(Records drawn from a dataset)
==============================

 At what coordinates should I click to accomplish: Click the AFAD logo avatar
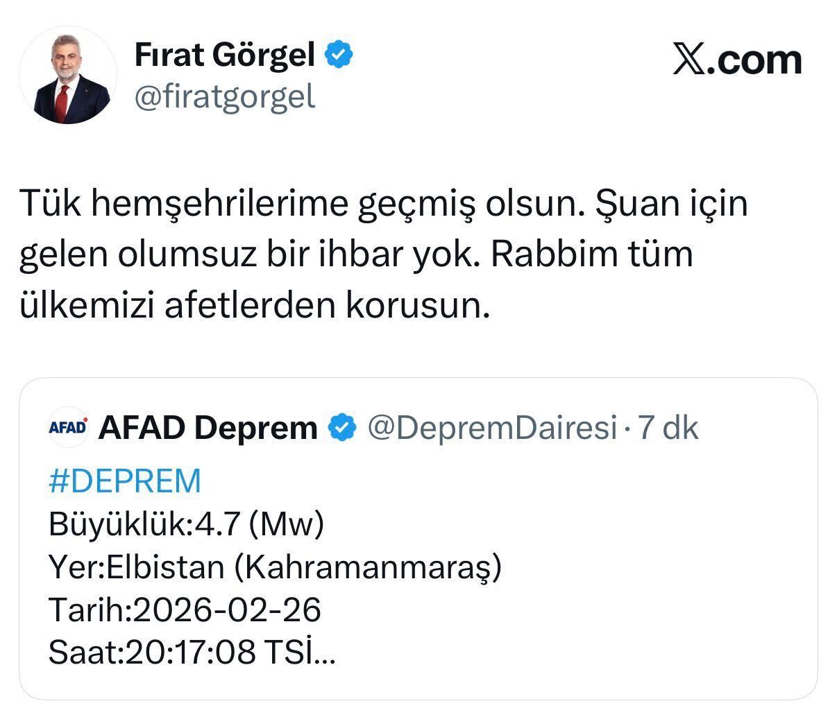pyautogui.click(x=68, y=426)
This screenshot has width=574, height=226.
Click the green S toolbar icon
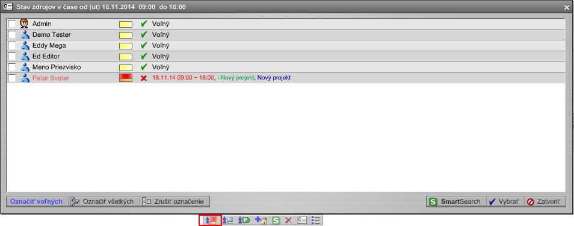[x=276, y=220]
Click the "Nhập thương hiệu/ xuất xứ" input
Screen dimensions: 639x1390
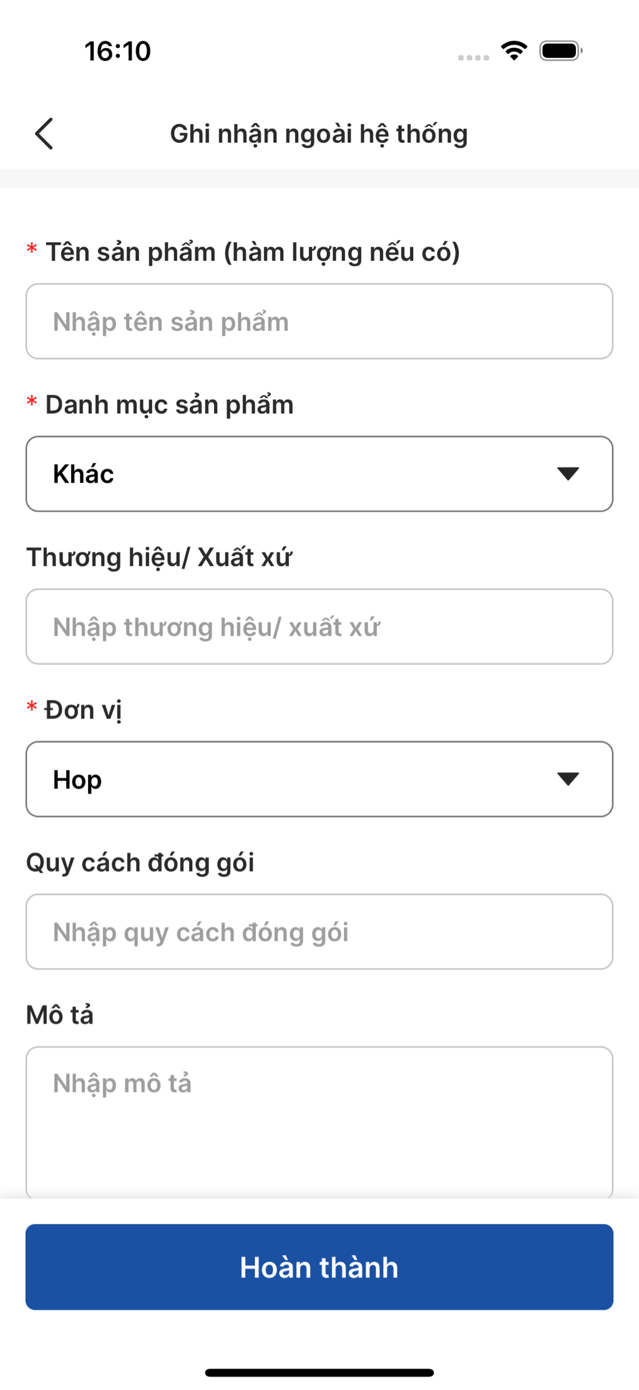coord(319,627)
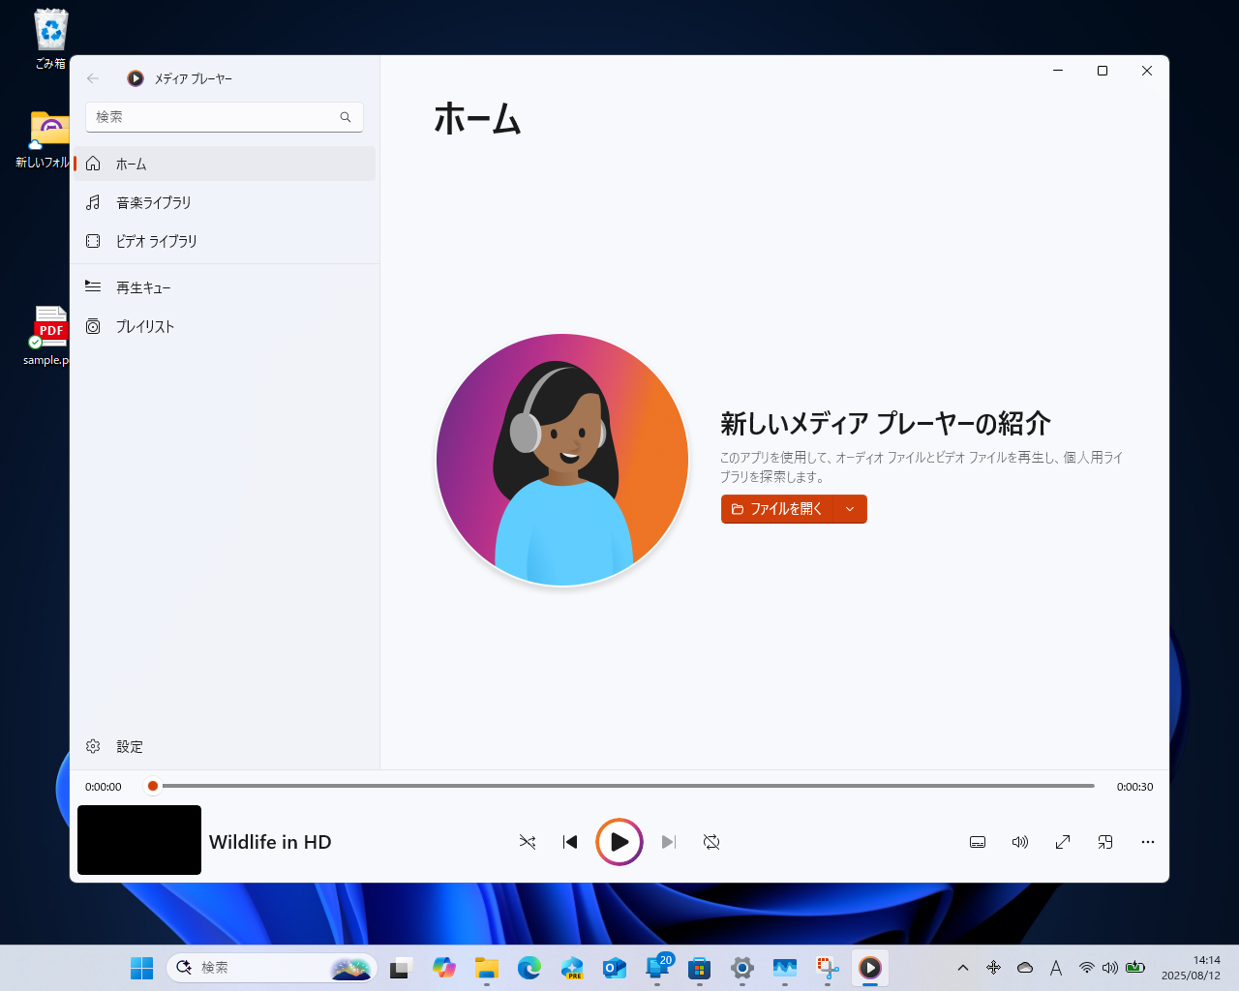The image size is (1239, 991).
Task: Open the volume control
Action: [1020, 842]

==============================

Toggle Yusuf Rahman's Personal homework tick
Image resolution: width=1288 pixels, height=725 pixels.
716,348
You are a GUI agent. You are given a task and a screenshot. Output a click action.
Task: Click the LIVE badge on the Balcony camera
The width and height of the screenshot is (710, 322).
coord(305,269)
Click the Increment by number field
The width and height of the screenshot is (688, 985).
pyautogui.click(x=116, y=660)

==============================

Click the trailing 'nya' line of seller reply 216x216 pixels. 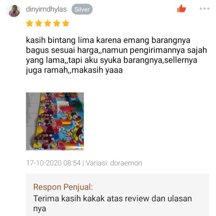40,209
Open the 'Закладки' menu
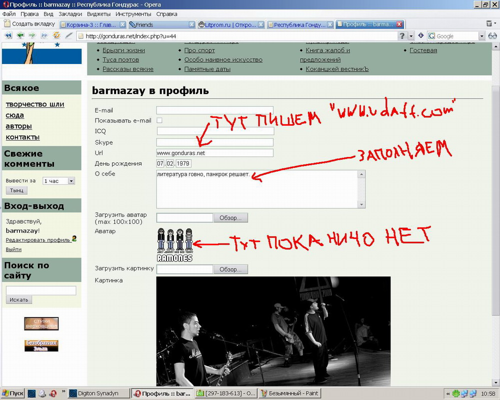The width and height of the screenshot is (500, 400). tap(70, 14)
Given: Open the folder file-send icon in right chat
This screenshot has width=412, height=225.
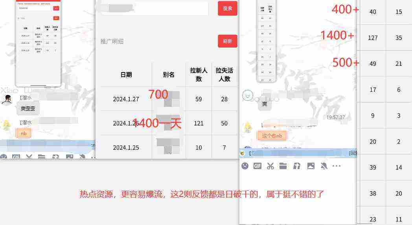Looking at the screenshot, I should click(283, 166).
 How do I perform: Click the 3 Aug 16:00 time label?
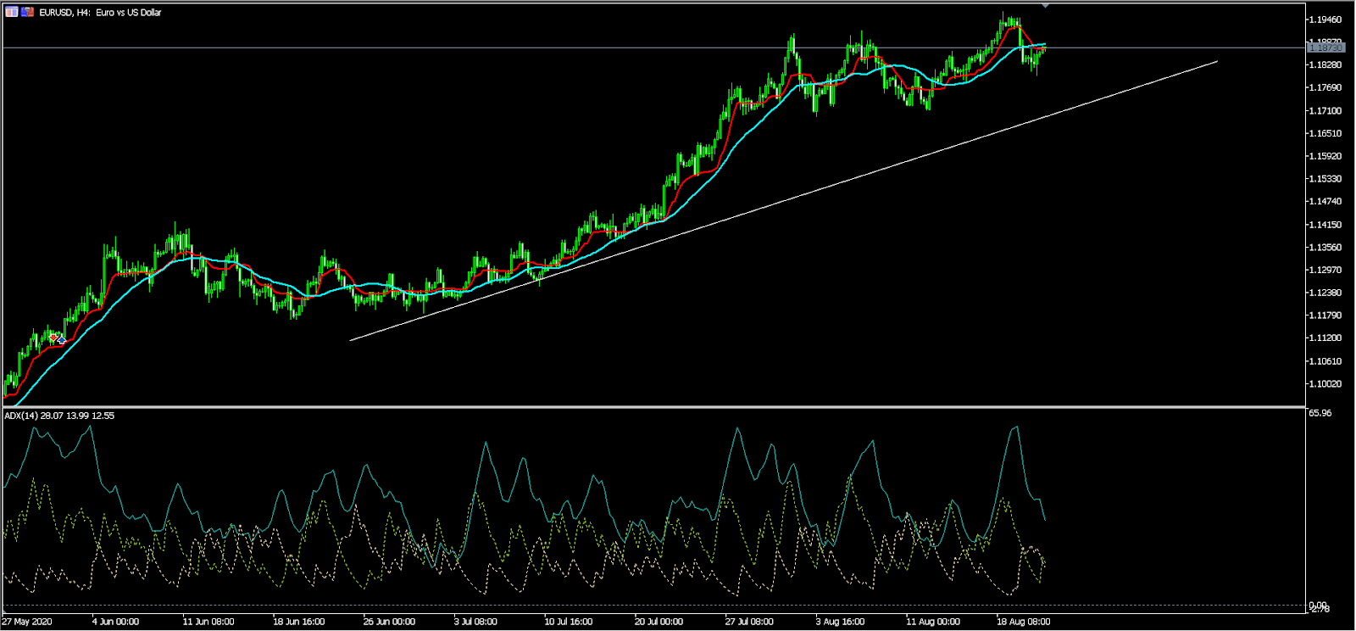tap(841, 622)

==============================

▶ What you should do
Nothing outside the stretch above, from the line with "At what coordinates" through the line with "thương hiệu/ xuất", is set down. Transcribe that stretch exactly, ends included, but not its pictures.

▶ Response for this exercise
 At what coordinates should I click to accomplish: Click the AFAD logo avatar
pyautogui.click(x=68, y=426)
This screenshot has width=574, height=226.
Click the green S toolbar icon
[x=276, y=220]
Click the "Nhập thương hiệu/ xuất xứ" input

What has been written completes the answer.